23. Genjō Sanzō traversed the Indus River in 664 CE on his journey back to China. He reports that when a storm suddenly arose it dangerously shook the boats so that 50 manuscripts and other precious items were lost (Wriggins, Citation2004, pp. 165–67).

24. See Episode 5, The Silk Road: The DVD Collection (Nippon Hōsō Kyōkai, Citation2005).

25. Dunhuang ( 敦煌 ) is the site of more than 490 caves carved into the mountain ridge with their sacred murals and sculptures dating from the third century CE. Dunhuang is the most commonly used appellation although Tunhuang is also used.

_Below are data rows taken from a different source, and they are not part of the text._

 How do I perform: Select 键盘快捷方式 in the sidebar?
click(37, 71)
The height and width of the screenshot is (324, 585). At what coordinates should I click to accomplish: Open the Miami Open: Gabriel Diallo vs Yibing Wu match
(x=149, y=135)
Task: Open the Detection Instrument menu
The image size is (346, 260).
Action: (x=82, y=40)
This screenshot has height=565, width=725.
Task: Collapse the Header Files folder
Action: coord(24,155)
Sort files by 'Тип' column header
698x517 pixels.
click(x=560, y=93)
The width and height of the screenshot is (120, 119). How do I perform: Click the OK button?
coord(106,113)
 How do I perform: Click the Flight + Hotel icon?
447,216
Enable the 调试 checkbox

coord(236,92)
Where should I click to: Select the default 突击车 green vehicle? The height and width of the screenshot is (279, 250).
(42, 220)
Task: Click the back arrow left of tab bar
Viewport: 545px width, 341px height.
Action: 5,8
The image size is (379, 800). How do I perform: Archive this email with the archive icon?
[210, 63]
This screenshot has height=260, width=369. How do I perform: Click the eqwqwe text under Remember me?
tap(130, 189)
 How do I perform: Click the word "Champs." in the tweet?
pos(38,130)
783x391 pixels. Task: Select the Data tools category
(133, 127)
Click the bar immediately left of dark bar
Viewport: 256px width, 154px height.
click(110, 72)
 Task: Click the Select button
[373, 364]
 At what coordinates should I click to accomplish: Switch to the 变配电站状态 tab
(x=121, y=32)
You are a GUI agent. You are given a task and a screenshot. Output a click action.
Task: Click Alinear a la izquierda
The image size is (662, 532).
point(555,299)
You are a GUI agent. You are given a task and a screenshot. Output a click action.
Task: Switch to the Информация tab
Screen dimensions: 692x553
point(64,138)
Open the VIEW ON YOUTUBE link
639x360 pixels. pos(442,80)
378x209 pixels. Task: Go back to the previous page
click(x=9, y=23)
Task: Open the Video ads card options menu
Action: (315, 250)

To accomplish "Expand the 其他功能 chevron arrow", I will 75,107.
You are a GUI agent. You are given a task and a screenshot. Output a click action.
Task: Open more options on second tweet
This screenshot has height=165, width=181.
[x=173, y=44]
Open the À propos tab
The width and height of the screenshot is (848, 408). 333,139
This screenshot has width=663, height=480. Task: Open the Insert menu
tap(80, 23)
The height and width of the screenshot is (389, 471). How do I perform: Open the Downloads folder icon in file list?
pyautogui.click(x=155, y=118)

26. The subtitle of Kitarō’s Silk Road III (1981b) album is ‘Tunhuang’ [Dunhuang], and there is a photograph of Kitarō on the original LP cover standing at the entrance to one of these famous caves that the documentary team also visited.

27. For example: “The Blessed One said: ‘Do you also see, Ajita, those other flocks of birds, that singing with the voice of Buddha, make him known to whole buddha-field…’”, Sutra No. 130, The Longer Sukhāvatīvyūha Sutra. English translation of the Sanskrit text (Gómez, Citation1996, p. 104).

28. Sutra No. 65, The Longer Sukhāvatīvyūha Sutra, English translation of the Sanskrit text (Gómez, Citation1996, p. 86).

29. This track has been edited to create a Prologue of just 1 min 15 sec duration. A longer version, which is 5 min 15 sec in duration, is found as Special Clip 1 on the DVD (Kitarō, 2002b).

30. For a detailed discussion of ‘Wa’/ ‘Peace’ as it represents the broader cultural flows of music and religion along the Silk Road that Genjō Sanzō witnessed as part of the experience of the modern listener, see Coaldrake (Citation2012, pp. 56–57).